Eph. 4:15 takes care of a lot of the problem...

"...speaking the truth...

in love."

David A. Carlson said...

This post made me think of Mathew 23 and "whitewashed sepulchres".

Jay said...

It's always a bit of a balancing act, isn't it? Surely people don't need to keep doubts, fears, struggles, etc. bottled up inside due to misplaced feelings of shame. If someone is going through a rough time spiritually, they need to be honest about it. But I think they need to be honest in a way that is seeking a solution to the struggle, not glorifying the struggle in itself, and I think where the problem with the Internet comes in.

I'll be frank, I post about my inner workings and struggles often. It's not exactly easy talking about homosexual struggles in person, especially in the more conservative South.

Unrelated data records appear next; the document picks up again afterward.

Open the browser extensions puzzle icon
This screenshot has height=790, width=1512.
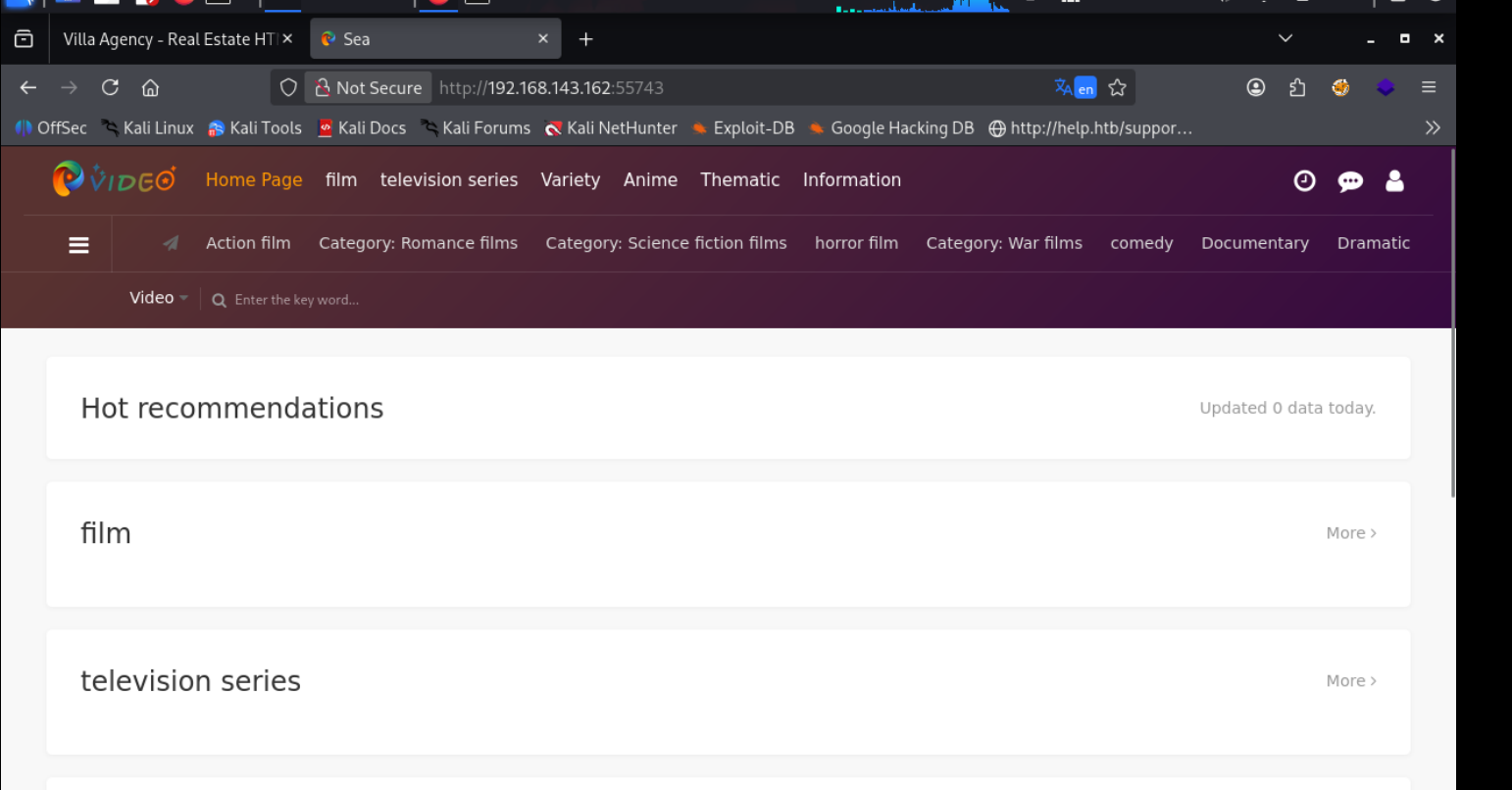pyautogui.click(x=1297, y=87)
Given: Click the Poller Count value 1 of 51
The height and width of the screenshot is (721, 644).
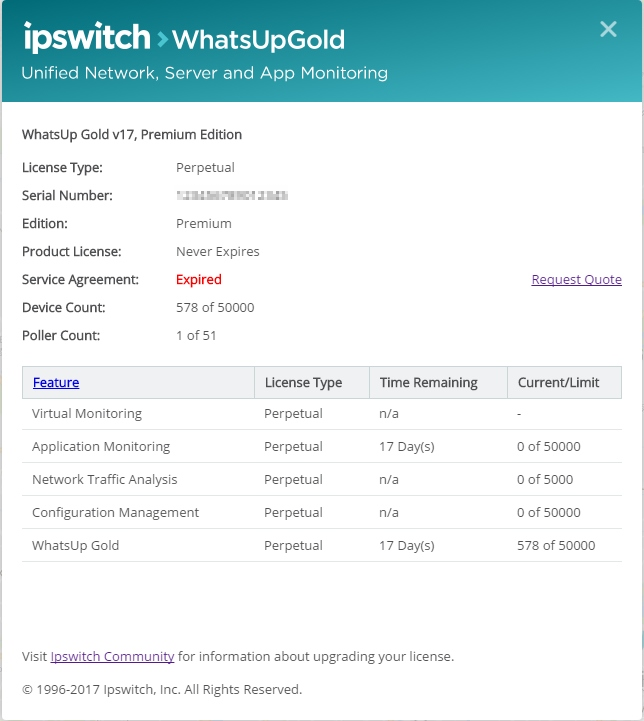Looking at the screenshot, I should click(196, 336).
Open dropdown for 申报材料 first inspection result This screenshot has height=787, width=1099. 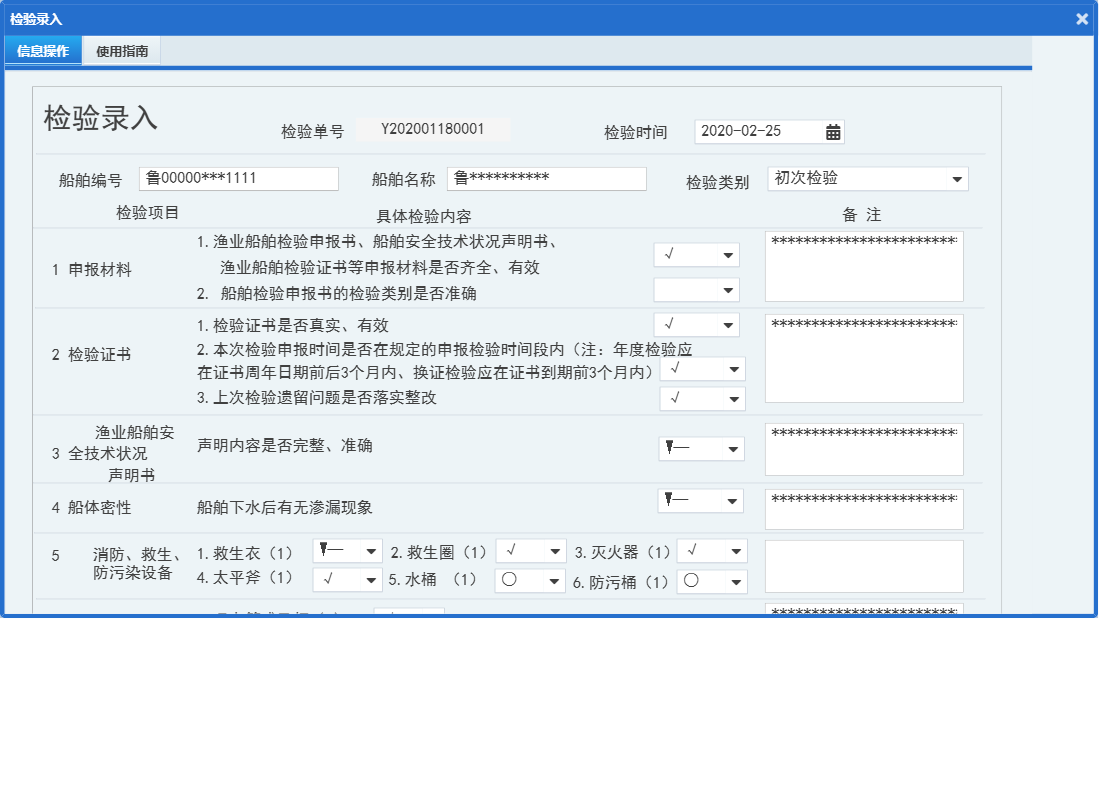[727, 254]
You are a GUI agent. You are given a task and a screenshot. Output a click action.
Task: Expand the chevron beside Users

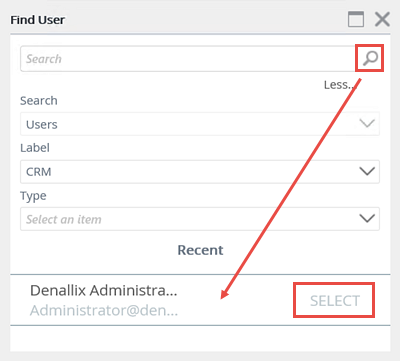click(x=367, y=124)
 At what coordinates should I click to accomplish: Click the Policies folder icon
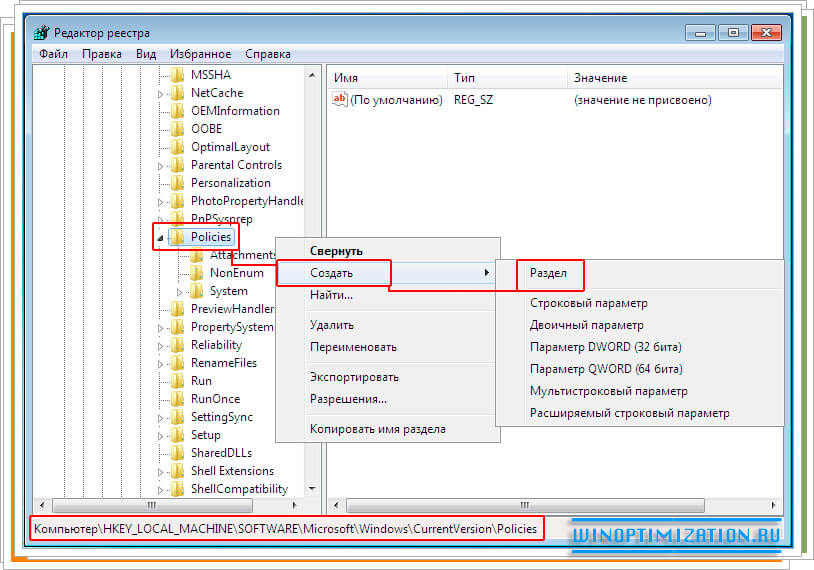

But I have gradually learned to not post on them until after I've come to at least somewhat of a solution or course of action to take to them.

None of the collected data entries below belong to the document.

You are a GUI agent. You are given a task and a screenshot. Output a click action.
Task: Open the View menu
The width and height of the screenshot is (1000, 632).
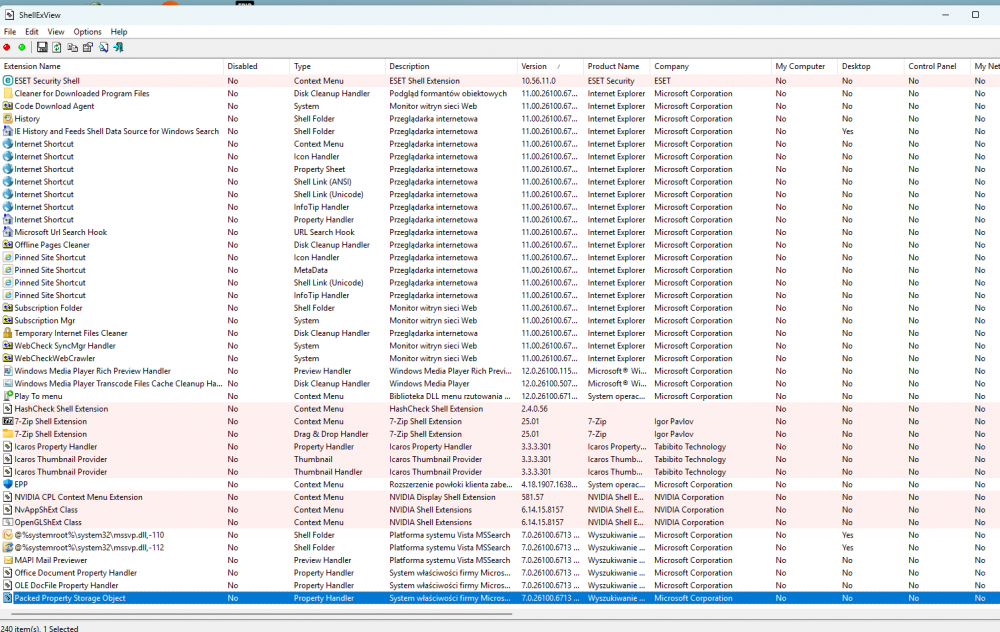[56, 32]
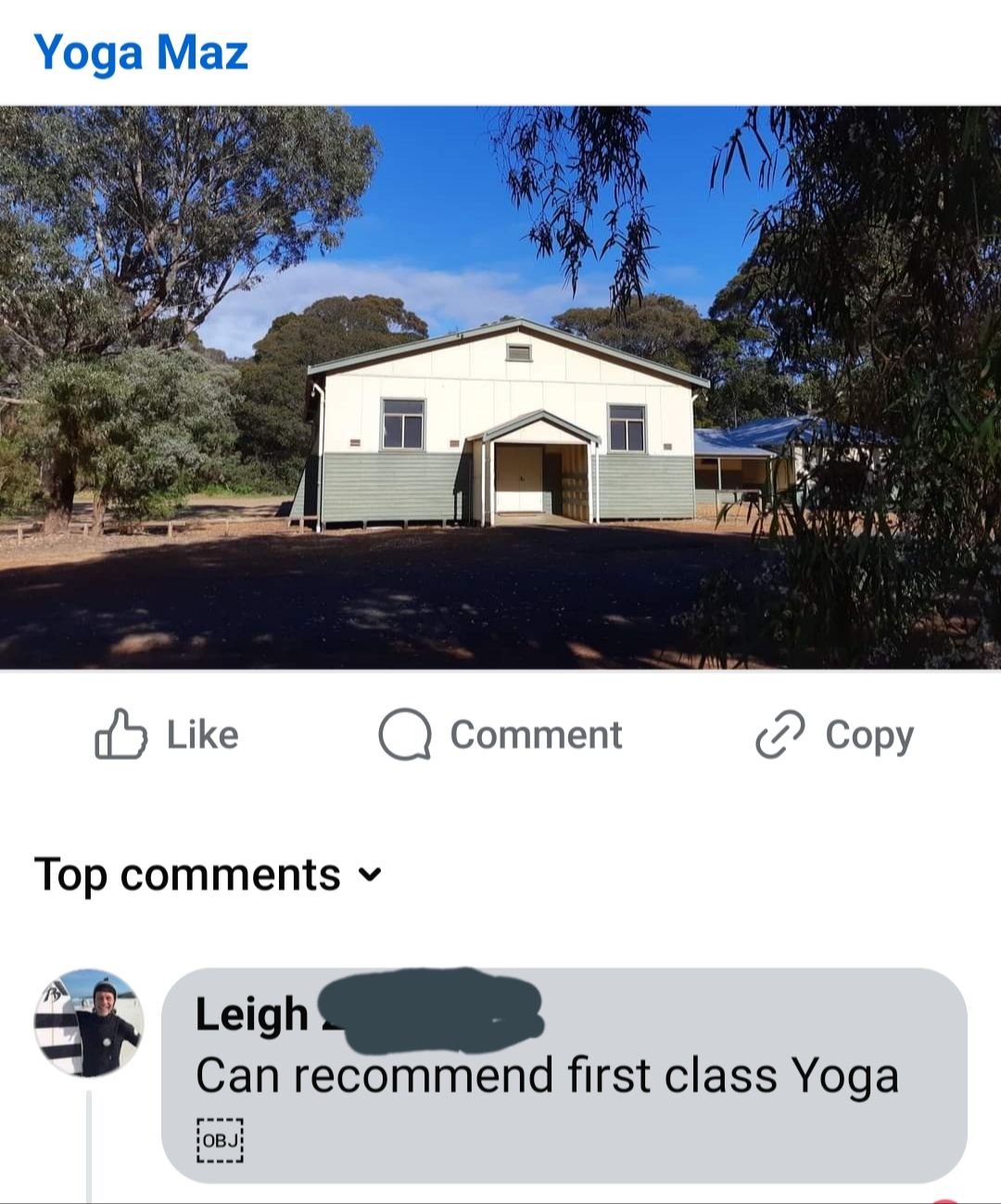The image size is (1001, 1204).
Task: Open Leigh's circular profile avatar
Action: [x=89, y=1023]
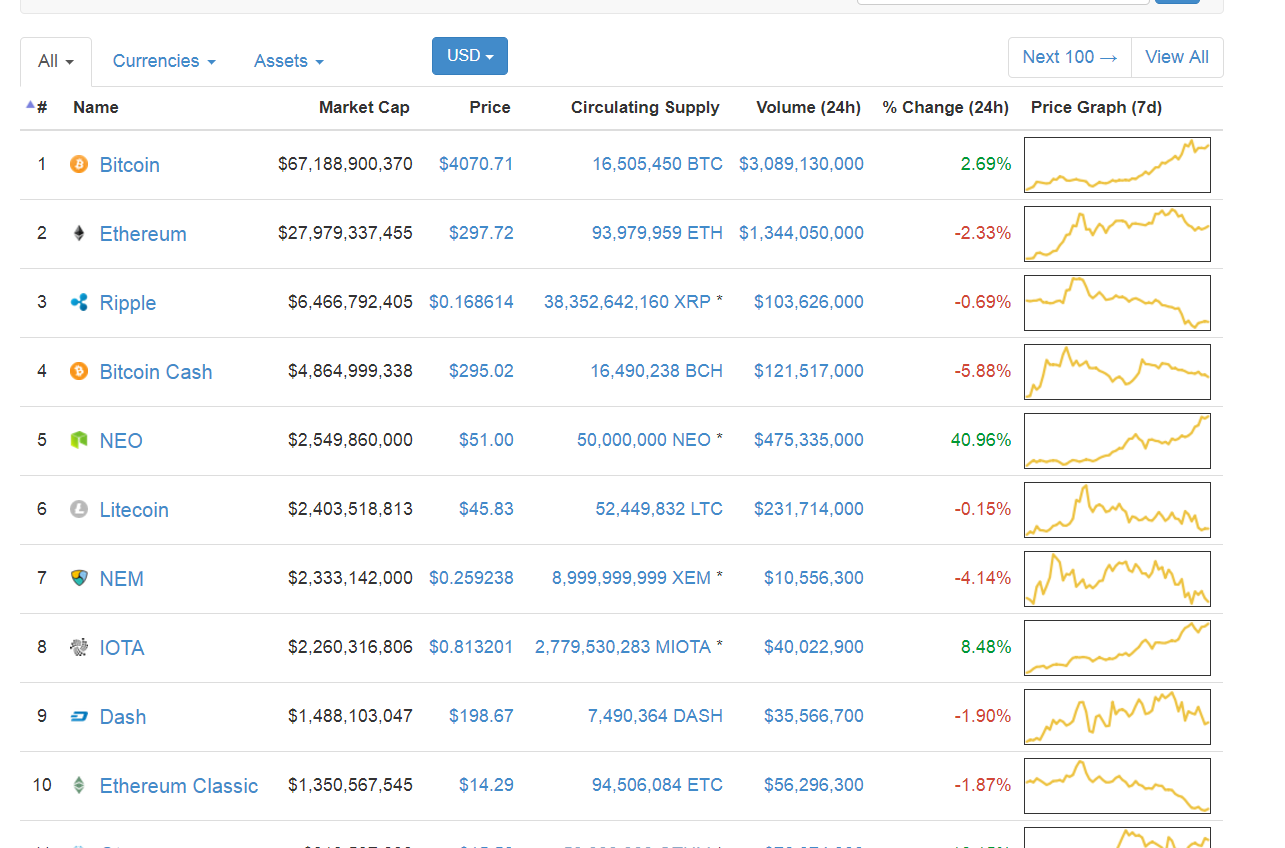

And I often call for people to give me ideas and solutions, since I know there is a network of men and women who have made further strides in this area than I have and who can give advice that I couldn't exactly get from the Christians around me (no offense to them, of course; it's just a unique struggle).

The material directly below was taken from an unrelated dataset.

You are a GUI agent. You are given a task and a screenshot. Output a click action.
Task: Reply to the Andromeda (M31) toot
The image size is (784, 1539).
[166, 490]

Making it public instead of private is something I am concerned about, because on one hand I don't want to be a stumbling block to anyone else, but on the other hand there is a benefit to putting a human face onto a struggle that most people don't deal with and many are completely ignorant of.

Jim Pemberton said...

There's a lot of good stuff here.

My observation is that if people are disemboweling themselves spiritually, there is some felt need that doing so will meet. There are two possibilities in this regard.

First, internal presuppositional conflict isn't being answered adequately and people are desperate to find the answer that will give them peace. Simply telling them to shut up and be a man won't address the root of the issue, part of which is the second possibility:

Second, common relationships in western culture have degraded to the point where we all but refuse to meet each other's emotional needs. Without godly fiendships, people despair. We are told that we need to develop godly friendships. However, we cannot control others and there are no guarantees that someone else will want to be a friend. This means that the only thing we can do is be a friend whether or not our friendship is reciprocated. The problem is that if you have no friends, you have no model for how to be a friend. It's a horrible position to be in and way too many people, including Christians, are in it.

This all contributes to many of our sociological problems such as divorce, gang activity, homosexuality and the drug culture.

What's the solution? If you have know how to be a friend, befriend someone who needs to learn and teach them by example. This is the greatest ministry for propagating godly wisdom.